バッと立ち上がって周囲を見渡す。先程取ってしまった女性の腕が無くなっている。気が付くと目の前で倒れたはずの女性が体ごと消えており残ったのは庄野の迷彩服だけだった。




(・・・どこだ?何処へいった・・・。)



「ばぁー!」



女性は少し遠く離れた模様が地面に描かれたその地面の下から現れた。



「あっはっは!私は従理!この世界に来てから使い魔のアンデットと契約し、私自身もアンデットになった!私は死んでも生き返る!誰も私を殺せない!最弱であり、最強なのだぁ!」



声高らかに空に向かって叫ぶ。従理の足元の模様が赤く光始める。



「さっきは魔力切れでこの魔方陣を発動出来なかったんだけど、お前があたしを殺してくれたお陰で魔力がリセットされた!これで使える・・・。私にしか出来ない最高の魔法を!!」



女性は自らの体にナイフを突き刺した。



「何を・・・?!」

「ぐふっ!・・・この魔方陣は魔物の召喚魔法を永続的に行う魔法陣。ただ、召喚条件が・・・普通じゃなくてぇ・・・魔方陣に命を捧げる・・・生け贄がいるんだよ・・・くっくっくっ。」




魔方陣の回りから有象無象の魔物が現れ始めた。動く水色の粘液、頭が2つある犬、両手が羽で出来た人間、サイクロプスと呼ばれる1つ目の怪人。様々な魔物が何十体と現れる。

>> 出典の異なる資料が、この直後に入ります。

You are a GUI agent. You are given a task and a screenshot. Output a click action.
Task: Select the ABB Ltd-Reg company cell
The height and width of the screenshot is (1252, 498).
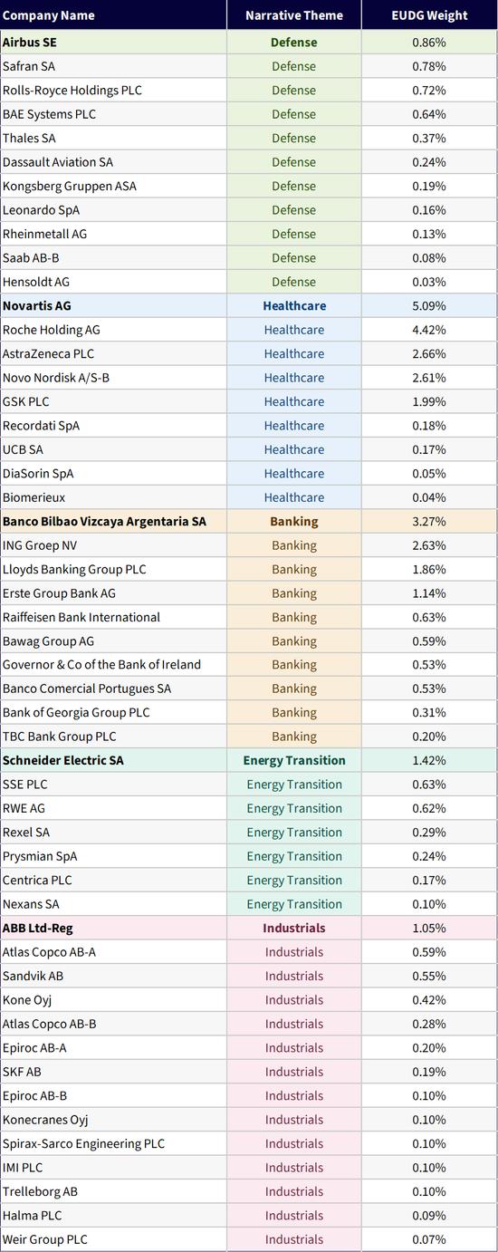coord(113,929)
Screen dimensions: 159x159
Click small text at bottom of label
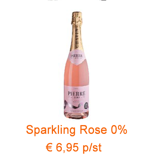coord(77,111)
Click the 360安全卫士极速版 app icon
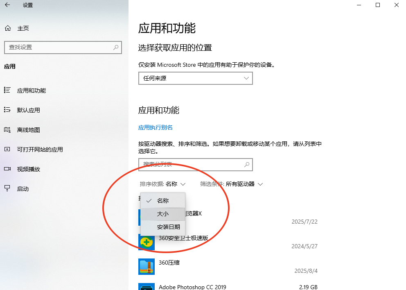This screenshot has height=290, width=406. coord(146,242)
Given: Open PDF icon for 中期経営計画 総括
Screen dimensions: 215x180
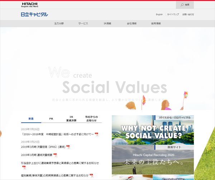Looking at the screenshot, I should coord(97,134).
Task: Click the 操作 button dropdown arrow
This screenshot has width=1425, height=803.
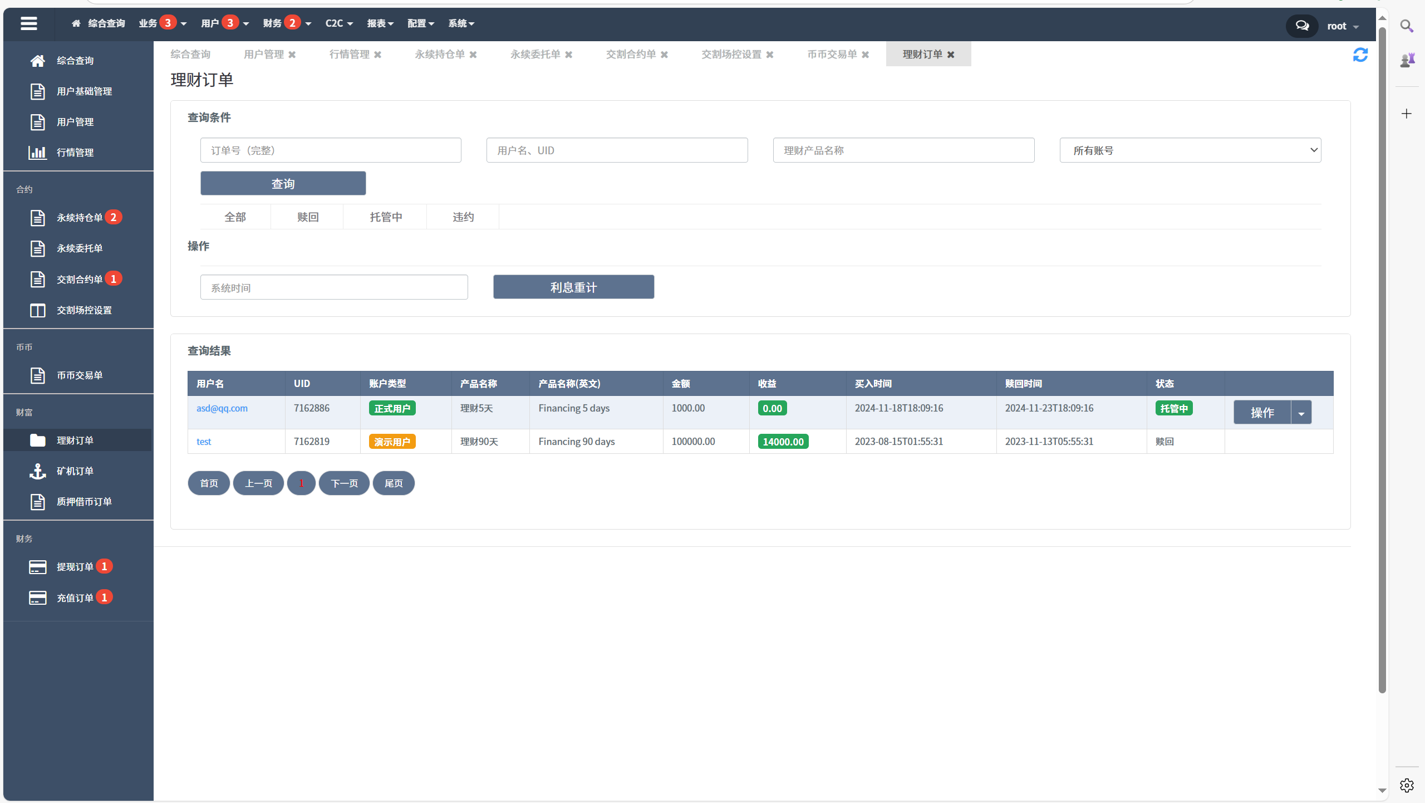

「ふふっ・・・あっはっは!私は何度でも死に続け何度でも生け贄になる!故に!無限に魔物が湧くのだぁ!!日中の私はサイクロプス一体出しただけでビビって魔方陣を解除したが・・・夜の私は違う!この世界を魔物で埋め尽くすまで召喚してやる!!あっはっはっ!庄野哲也!お前の命運もここまでだぁ!」




(・・・どうする?いや、考えてもしょうがない。この数を一人で相手は不可能だ。)





コピードールを抱えて庄野は西の都の方向へと全力で走った。